■ Saved data entries:
:::

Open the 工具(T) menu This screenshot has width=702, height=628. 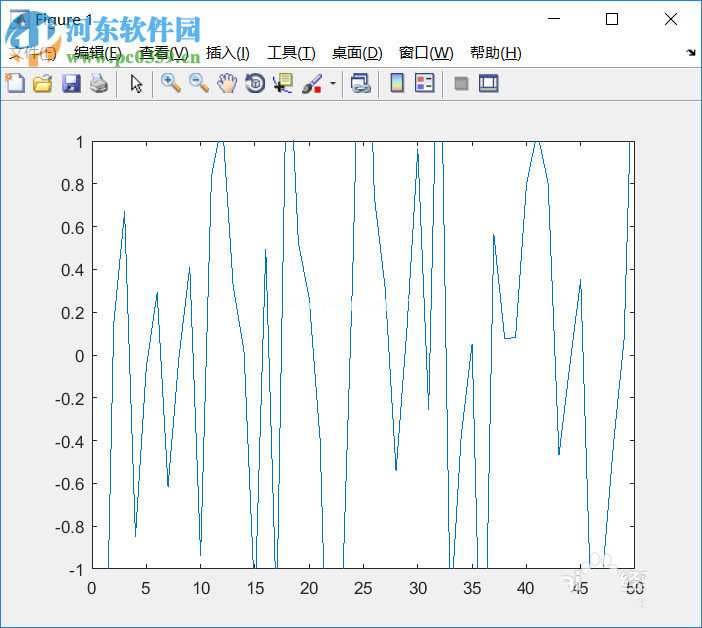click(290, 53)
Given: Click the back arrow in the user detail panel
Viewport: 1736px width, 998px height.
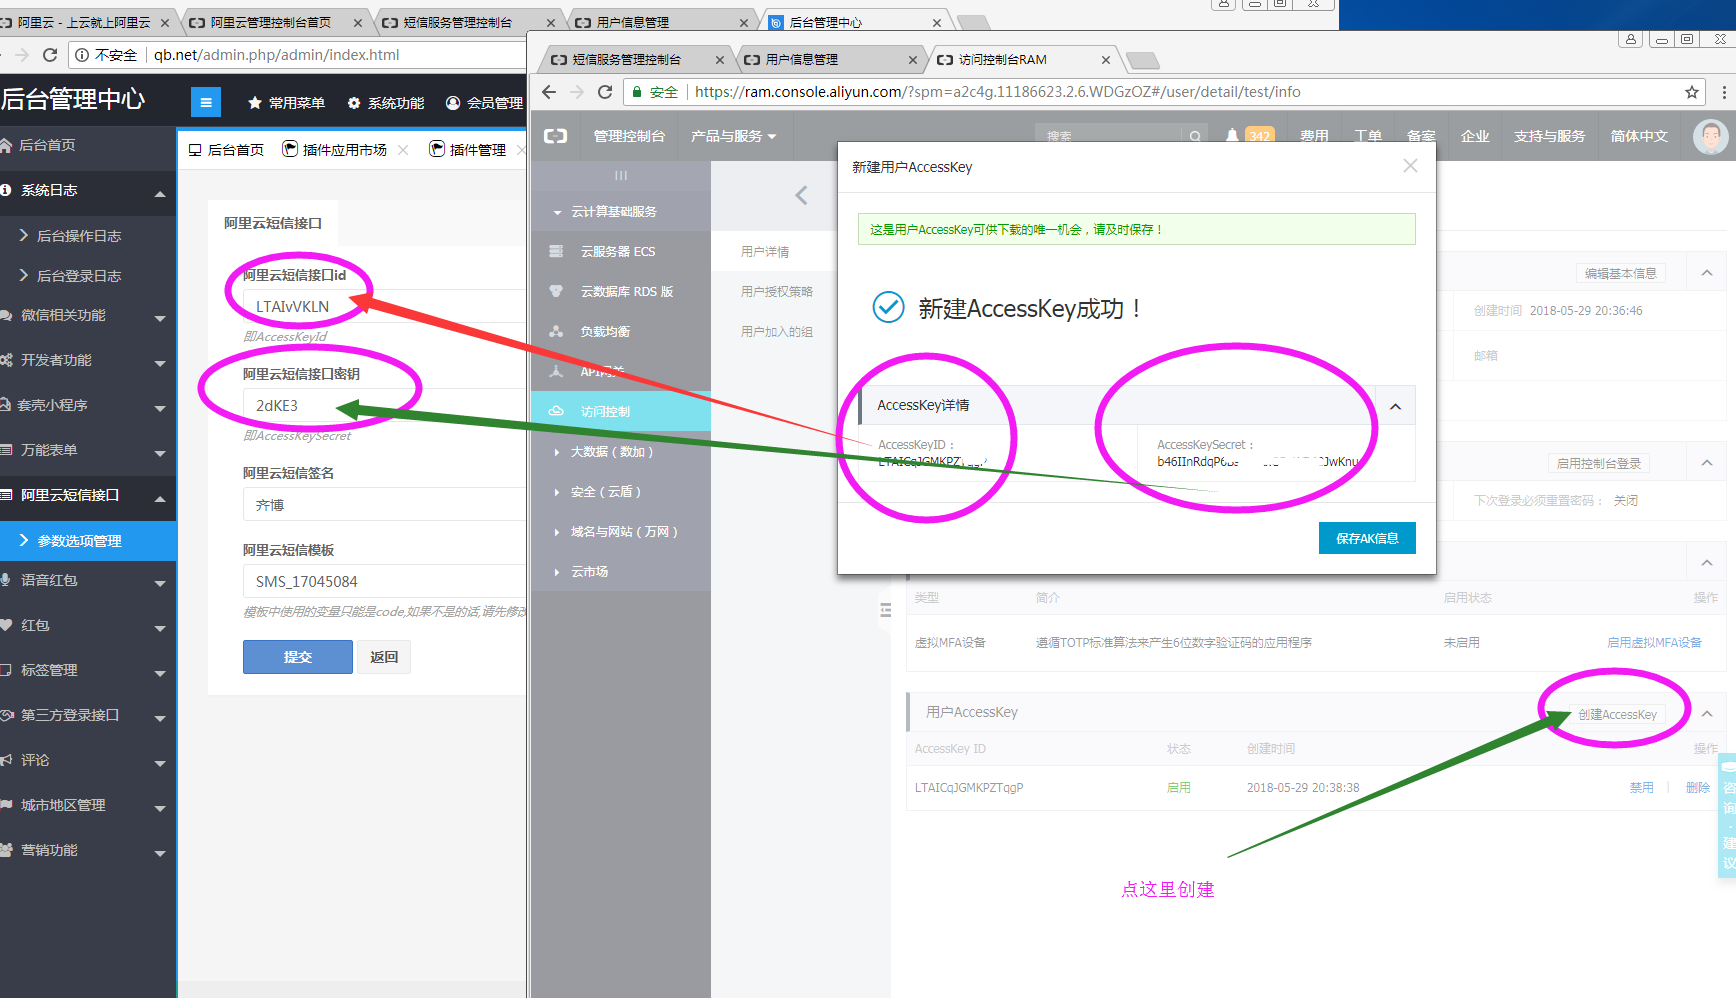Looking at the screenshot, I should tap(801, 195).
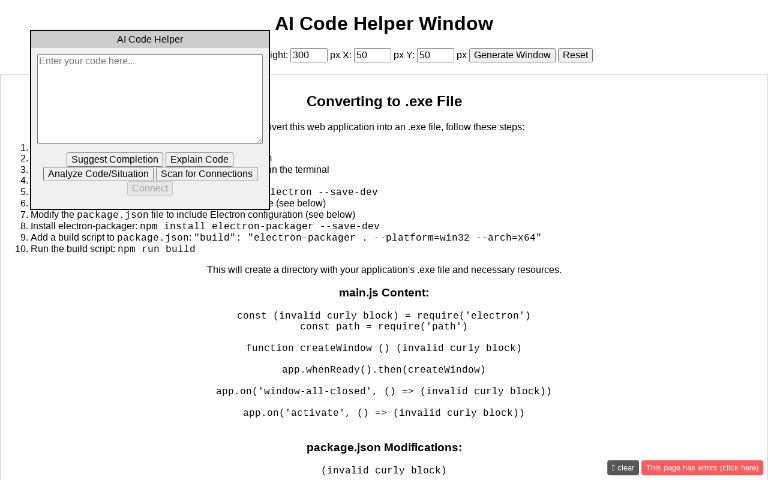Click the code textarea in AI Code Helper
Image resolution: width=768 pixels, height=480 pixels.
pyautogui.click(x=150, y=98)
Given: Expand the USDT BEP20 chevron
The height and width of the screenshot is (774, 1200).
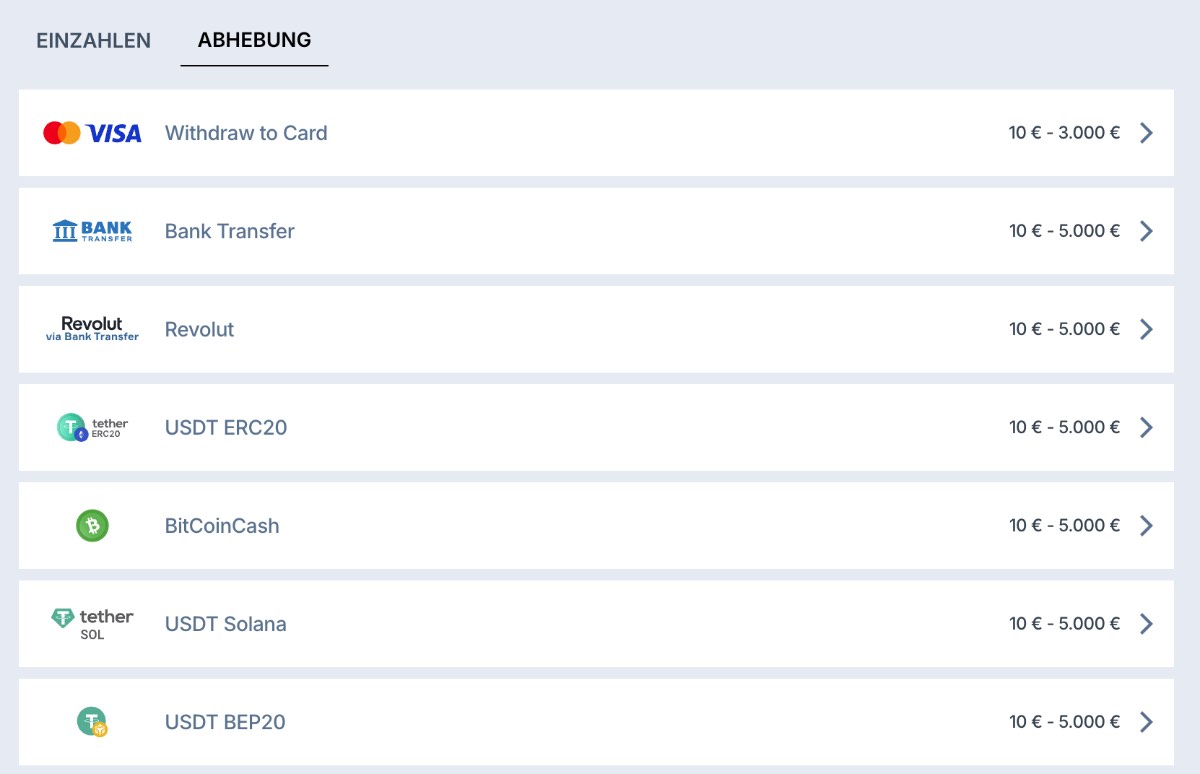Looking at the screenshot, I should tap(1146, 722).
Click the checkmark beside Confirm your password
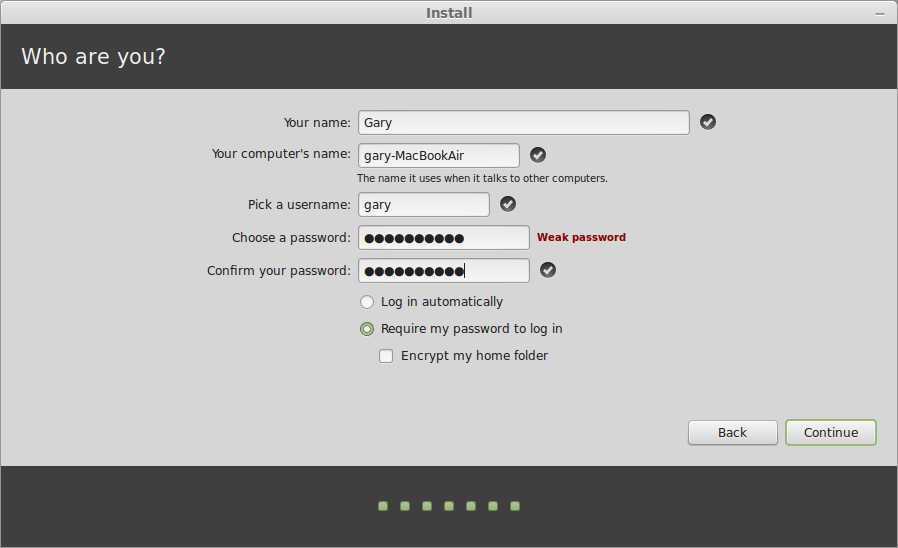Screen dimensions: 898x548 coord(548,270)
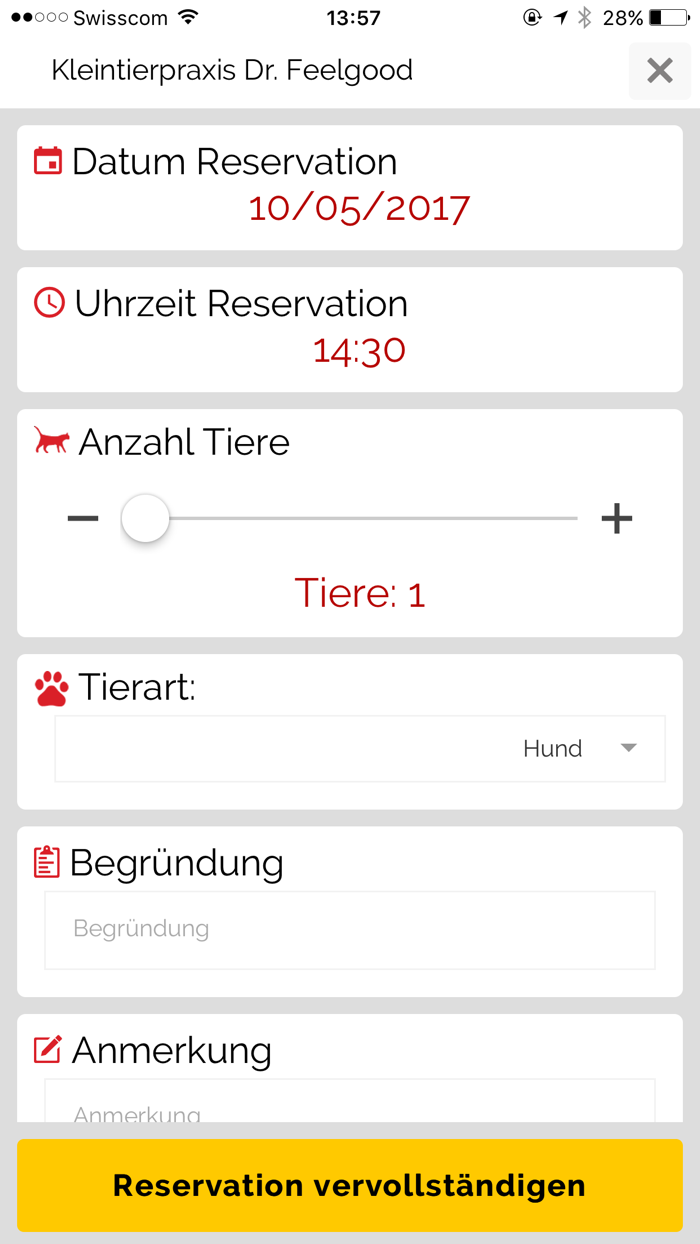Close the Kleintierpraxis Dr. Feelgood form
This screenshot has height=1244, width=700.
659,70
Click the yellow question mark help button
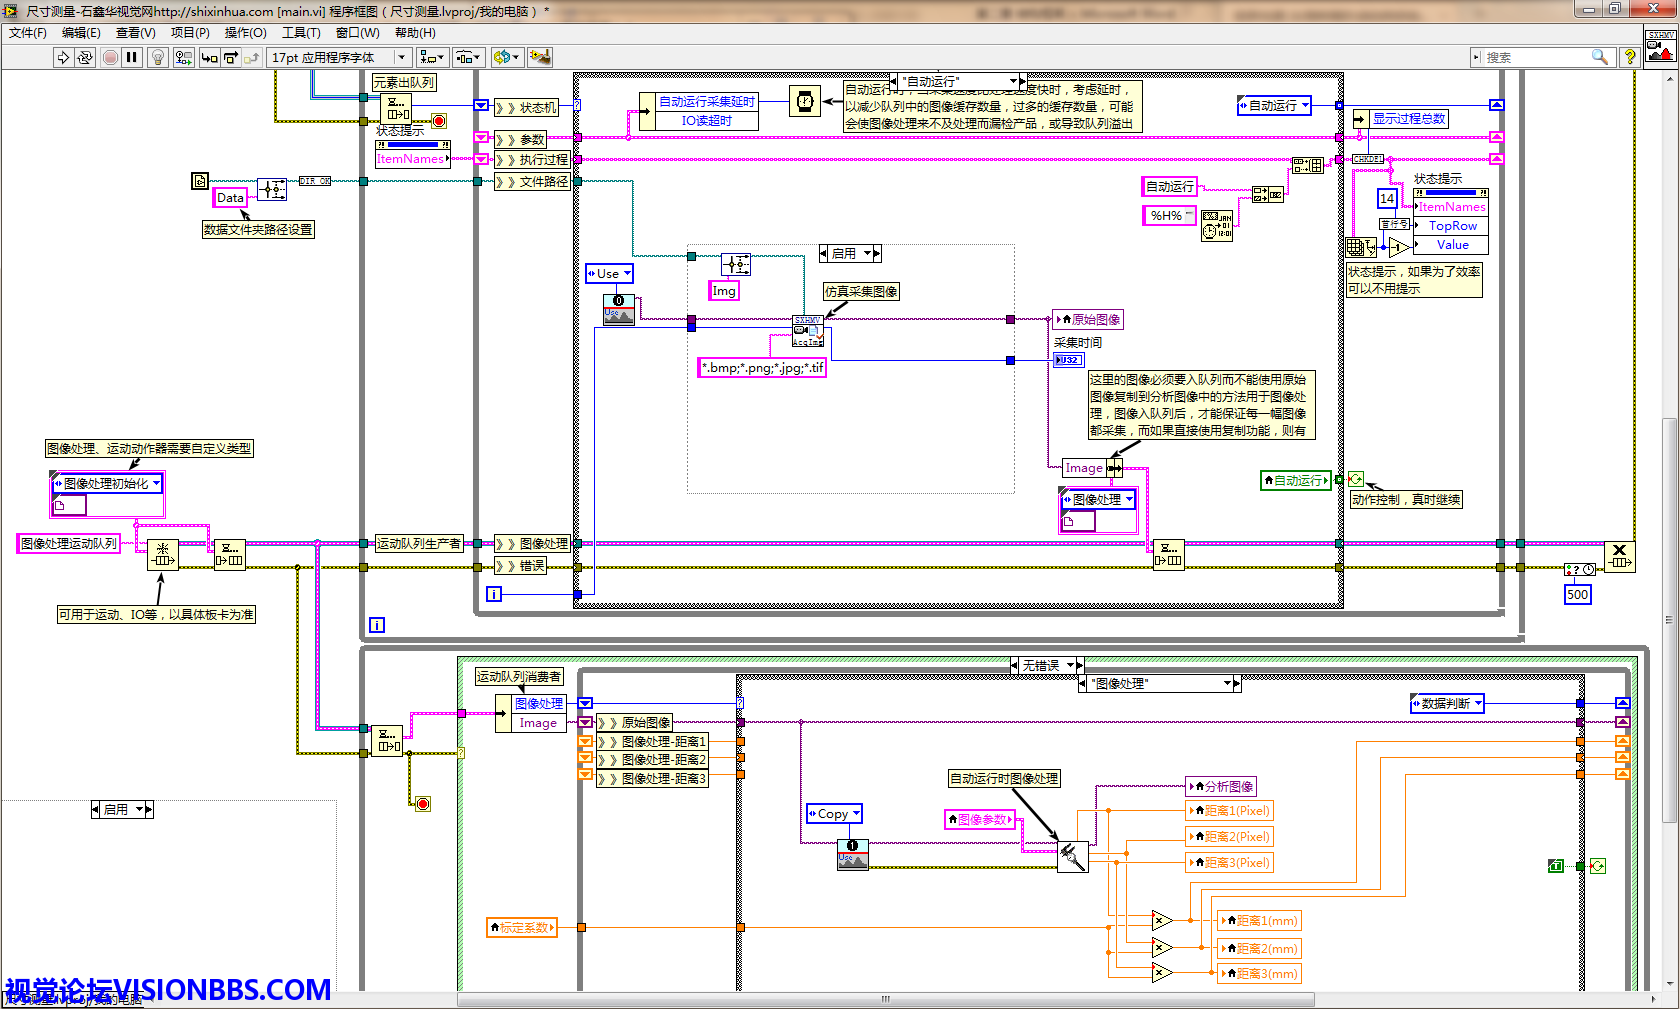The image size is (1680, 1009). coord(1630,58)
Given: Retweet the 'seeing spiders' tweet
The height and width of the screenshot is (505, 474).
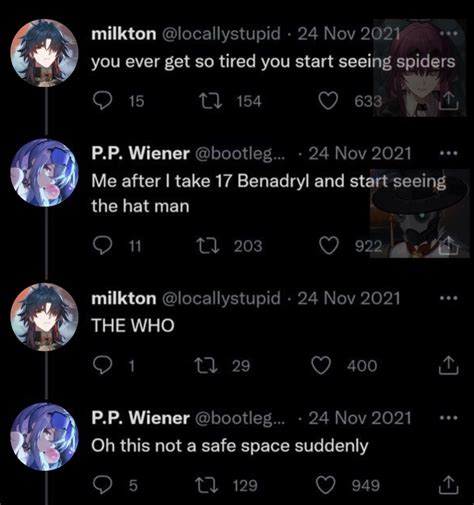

:::

■ Instructions for the task:
Look over the data and work out how many lines include the word "Given"; reply with the number only.

■ Final answer:
3